Sunday, December 13, 2015

Hope in the Midst of Privilege

Zephaniah 3:14-20; Luke 3:7-18

Penitence and preparation are never easy. Many long years ago, Advent was a penitential season. That is, it was to be a time of self-examination, confession, fasting, to both purse the sinfulness that clings so closely to us and to heighten the realization of the absolute need that humanity has for the Savior whose birth celebration was immanent. The problem with all this crepe-hanging, woe-is-me, self-flogging is that it is a real downer. A person can kick themselves in the seat of their britches only so much. There needs to be sense that there is an approaching end to all the sackcloth and ashes. So the third Sunday of Advent became the joy Sunday, a break in the gloom and doom, a breath of fresh air to get us to the celebration. You noticed I hope that today’s Advent Candle is pink. Pink is a happy color, I suppose. Especially compared to the penitential purple.

Our word from the prophet today begins with the command to rejoice. Have joy. Raise the rafters, be happy, celebrate. The prophets message was one of hope, of promise; it was a lightening of the grief in which the people had been or would soon be living. Those were dark times. A foreign power was sweeping through Israel and Judah, rending families, decimating crops, removing leaders, destroying culture. Fear was the predominant emotion. Hope was in short supply. Joy was non-existent.

Here’s a question for you: What does hope look like? How would you describe it? How might you paint a picture of it? If you had to come up with a universal symbol, a kind of catch-all image for this universal experience and feeling that we call hope, what would it be?

Is it a mother holding her newborn child? That has to be joy, hope, promise. What about the shout of a fan when his team finally wins it all, like the Boston Red Sox breaking their curse and winning the World Series?
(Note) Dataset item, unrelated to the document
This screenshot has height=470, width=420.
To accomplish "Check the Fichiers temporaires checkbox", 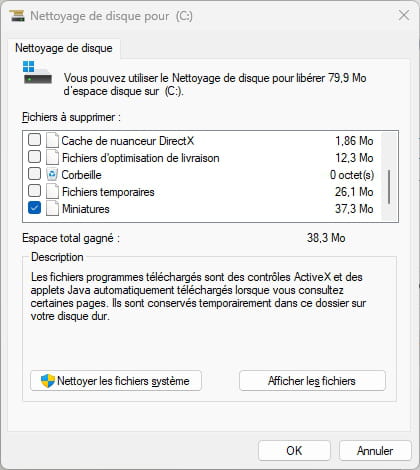I will (x=34, y=191).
Hope keeps the people coming to Wrigley Field. Some day, in somebody’s lifetime, the Cubs will win the big one. With three major league sports teams, Cleveland has been waiting since 1964 for one of them to take the trophy.

Hope is tough to explain and difficult to put into words, yet, when you see it, it’s unmistakable and when you feel it, it’s unforgettable. We’ve all seen it. We’ve all felt it. So again, how might you describe this thing called hope? What would you say is the symbol of hope?

Zephaniah gives us some symbols as he tells of God’s future activity.
Watch what I am about to do to all your oppressors at that time.
I will deliver the lame;
I will gather the outcast.
I will change their shame into praise and fame throughout the earth.
At that time, I will bring all of you back,
at the time when I gather you.
I will give you fame and praise among all the neighboring peoples
when I restore your possessions and you can see them—says the LORD. 
Zephaniah is acutely aware of the corruption and injustice perpetrated by Judah’s leaders. Right up to an admonition to “wait” several verses before today’s speech, Zephaniah laid out line by line the details of the spiritual and political oppression perpetrated by Judah’s leaders. The prophet pulls no punches about God's impending punishment: destruction. As a result of the social injustice, the oppressed are fearful and ashamed, while the powerful are haughty and corrupt and totally oblivious to the coming divine correction.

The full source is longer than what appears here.